Next month, the European Supervisory Authorities (ESAs) are set to launch a voluntary exercise to collect registers of information of contractual arrangements on the use of ICT third-party service providers by financial entities.
Beginning in 2025, financial entities will have to maintain registers of information regarding their use of ICT third-party providers under the Digital Operation Resilience Act (DORA).
DORA is aimed at strengthening the IT security of financial entities and ensuring that the European financial sector can remain resilient in the event of severe operational disruption.
Specifically, the regulation is focused on the harmonisation of rules related to operational resilience for the financial sector, applying to 20 different types of financial entities and ICT third-party service providers.

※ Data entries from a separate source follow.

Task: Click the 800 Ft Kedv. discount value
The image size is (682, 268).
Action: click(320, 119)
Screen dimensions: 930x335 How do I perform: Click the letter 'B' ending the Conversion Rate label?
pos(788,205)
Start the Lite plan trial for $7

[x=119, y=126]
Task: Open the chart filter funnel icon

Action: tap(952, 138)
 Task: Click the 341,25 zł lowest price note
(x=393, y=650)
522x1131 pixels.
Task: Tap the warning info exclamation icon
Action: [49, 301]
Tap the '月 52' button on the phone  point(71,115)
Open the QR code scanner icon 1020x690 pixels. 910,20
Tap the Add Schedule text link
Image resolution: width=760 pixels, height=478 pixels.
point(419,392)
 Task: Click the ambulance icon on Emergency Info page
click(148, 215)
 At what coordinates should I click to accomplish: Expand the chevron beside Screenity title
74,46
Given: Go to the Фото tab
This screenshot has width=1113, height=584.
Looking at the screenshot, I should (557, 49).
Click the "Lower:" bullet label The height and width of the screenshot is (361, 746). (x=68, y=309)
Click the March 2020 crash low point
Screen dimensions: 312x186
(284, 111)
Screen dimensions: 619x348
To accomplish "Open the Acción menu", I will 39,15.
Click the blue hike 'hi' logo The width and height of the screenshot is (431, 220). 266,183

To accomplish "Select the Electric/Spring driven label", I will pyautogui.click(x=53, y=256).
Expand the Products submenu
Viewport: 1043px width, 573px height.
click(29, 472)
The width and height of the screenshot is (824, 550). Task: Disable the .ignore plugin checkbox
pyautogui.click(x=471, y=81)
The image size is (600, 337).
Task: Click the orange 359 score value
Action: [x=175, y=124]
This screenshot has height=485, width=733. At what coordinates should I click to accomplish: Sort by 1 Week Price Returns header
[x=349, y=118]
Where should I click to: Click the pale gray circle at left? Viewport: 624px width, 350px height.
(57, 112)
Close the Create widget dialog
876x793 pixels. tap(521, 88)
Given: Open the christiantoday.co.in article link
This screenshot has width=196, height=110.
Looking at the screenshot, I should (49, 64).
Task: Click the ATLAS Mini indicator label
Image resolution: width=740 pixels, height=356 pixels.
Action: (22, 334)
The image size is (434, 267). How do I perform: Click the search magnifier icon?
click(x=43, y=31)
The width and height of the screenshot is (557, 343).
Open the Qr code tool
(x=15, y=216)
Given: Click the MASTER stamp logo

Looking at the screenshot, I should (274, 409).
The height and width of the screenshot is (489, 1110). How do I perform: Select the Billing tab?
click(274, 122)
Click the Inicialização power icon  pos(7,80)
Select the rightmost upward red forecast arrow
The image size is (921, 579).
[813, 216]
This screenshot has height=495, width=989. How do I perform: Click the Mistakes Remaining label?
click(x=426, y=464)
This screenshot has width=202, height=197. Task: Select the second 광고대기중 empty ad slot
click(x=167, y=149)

This dry run exercise initiated by the European Banking Authority (EBA), European Insurance and Occupational Pensions Authority (EIOPA) and European Securities and Markets Authority (ESMA) -the ESAs – will collect information from financial entities through their competent authorities and will act as preparation for the implementation and reporting of registers of information under DORA.
The voluntary exercise will gather the relevant information specified in the ESAs’ final draft implementing standards on the registers of information and report these to respective competent authorities who will ultimately provide those to the ESAs.
The ESAs have confirmed that they will support participating financial entities in: building their register of information in the format as close as possible to the steady-state reporting from 2025; testing the reporting process; addressing data quality issues; and improving internal processes and the quality of their registers of information.
The ESAs will also provide feedback on data quality to participating financial entities and return cleaned files with their register of information, alongside organising workshops and respond to frequently asked questions.
The ad-hoc data collection is set to launch in May, with the financial entities expected to submit their registers of information to the ESAs through their competent authorities between 1 July and 30 August.